[PROVIDED ENTRIES Boundary: Start]
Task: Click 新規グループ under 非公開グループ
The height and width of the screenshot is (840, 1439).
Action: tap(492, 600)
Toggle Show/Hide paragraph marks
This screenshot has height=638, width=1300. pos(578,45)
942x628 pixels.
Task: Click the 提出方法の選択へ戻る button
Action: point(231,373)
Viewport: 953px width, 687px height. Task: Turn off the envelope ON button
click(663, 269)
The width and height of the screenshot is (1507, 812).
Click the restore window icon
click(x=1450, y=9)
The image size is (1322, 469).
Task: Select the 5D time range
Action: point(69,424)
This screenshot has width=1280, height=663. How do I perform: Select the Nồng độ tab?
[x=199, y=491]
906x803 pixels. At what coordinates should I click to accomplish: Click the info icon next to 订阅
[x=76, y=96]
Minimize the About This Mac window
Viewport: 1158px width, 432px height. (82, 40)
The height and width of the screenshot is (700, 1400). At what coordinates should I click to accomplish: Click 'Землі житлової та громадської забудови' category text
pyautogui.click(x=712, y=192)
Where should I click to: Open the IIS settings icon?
[PROVIDED ENTRIES Boundary: End]
**PROBLEM DESCRIPTION**
Give again only the lines of the material above that run from the one with "Click the restore window icon" through the end, both included, exactly as they appear.

**EXERCISE OUTPUT**
Click the restore window icon
click(x=1450, y=9)
The image size is (1322, 469).
Task: Select the 5D time range
Action: point(69,424)
This screenshot has width=1280, height=663. How do I perform: Select the Nồng độ tab?
[x=199, y=491]
906x803 pixels. At what coordinates should I click to accomplish: Click the info icon next to 订阅
[x=76, y=96]
Minimize the About This Mac window
Viewport: 1158px width, 432px height. (82, 40)
The height and width of the screenshot is (700, 1400). At what coordinates should I click to accomplish: Click 'Землі житлової та громадської забудови' category text
pyautogui.click(x=712, y=192)
Where should I click to: Open the IIS settings icon?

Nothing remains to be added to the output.